There are a few ways of doing this, but error capture is probably the best one:
Set Error Capture [On]
Go to Record/Request/Page [Next]
If [Get (LastError) ] <> 0
Go to Layout [ "myLayout"]
Set Error Capture [Off]
Seems odd to use error capture for what I think would be a standard database function, but no doubt about it, it works! Thanks!
Takes a bit of time to get used to. You are trying to go to the next record and there is not one so database throws an error. In fact, without error capture on you will see a standard error message whichever way you do it. If it is any easier to digest you can do it the way you suggested before:
If [ Get ( RecordNumber ) = Get ( foundcount ) ]
Will detect the last record in your found set.
in a loop:
Go to record/request/page [next ; exit after last ]
is routinely used to exit the loop.
The first step outside the loop could be your go to layout step.

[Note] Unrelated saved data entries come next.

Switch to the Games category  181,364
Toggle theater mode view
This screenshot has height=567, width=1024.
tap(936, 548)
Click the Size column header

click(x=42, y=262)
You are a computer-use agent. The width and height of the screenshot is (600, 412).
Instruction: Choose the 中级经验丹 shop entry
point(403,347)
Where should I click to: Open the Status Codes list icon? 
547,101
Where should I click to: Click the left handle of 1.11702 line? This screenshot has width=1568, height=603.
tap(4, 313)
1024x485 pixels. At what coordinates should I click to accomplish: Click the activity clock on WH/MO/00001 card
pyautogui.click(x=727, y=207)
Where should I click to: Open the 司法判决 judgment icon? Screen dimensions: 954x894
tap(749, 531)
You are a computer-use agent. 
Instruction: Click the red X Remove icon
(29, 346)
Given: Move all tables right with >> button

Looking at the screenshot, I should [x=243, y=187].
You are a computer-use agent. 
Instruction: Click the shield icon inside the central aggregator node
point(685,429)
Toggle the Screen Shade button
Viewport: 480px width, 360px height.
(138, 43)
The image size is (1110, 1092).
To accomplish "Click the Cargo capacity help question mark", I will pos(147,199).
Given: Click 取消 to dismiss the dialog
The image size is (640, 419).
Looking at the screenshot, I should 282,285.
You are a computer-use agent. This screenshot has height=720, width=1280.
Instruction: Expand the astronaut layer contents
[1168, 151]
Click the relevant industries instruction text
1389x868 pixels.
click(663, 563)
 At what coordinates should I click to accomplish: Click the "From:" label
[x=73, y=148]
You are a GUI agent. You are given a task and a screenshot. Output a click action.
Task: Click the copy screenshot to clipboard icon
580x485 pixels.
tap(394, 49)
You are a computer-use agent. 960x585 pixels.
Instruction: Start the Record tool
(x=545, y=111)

This would be a lot simpler if the Loop statement had a count parameter, such as "Loop " or "Loop [$count]" that would execute the subsequent statements that number of times and then exit, but in the absence of that count parameter, I'm happy avail myself of the expertise of others (grin). Thanks for your suggestions!
Set Variable [$K ; value: $K + 1 ]
Exit Loop If [ $K > 10 ]
Put whatever code you want executed 10 times here
I like your last solution, PhilModJunk. Very simple and elegant. Also very similar to what I ended up doing, although I have the exit loop at the end of the code, just before the End Loop. Thanks!
The difference from my first and last suggestions lie in what you mean by "selection". If your "selection" is a found set, the Go to record/request/page [next ; exit after last ]
example is simpler.But if you are not looping through the records in a found set, other means to determine when to stop looping must be used.
The Loop, End Loop structure in FileMaker is a generalized loop construct that takes the place of For Next, Repeat until and While loops found in other computer languages. You can reproduce each of the above by where in the loop you place the Exit Loop step (beginning or end of loop). And you can create loops that don't match any of those by putting it somewhere in the middle of the loop.
A key difference between your solution and mine is that putting the Exit Loop step at the beginning of the loop can ensure that the looped code never executes if the exit expression is true right from the start where putting it at the end means that the looped code will always execute at least once no matter how the exit loop instruction evaluates.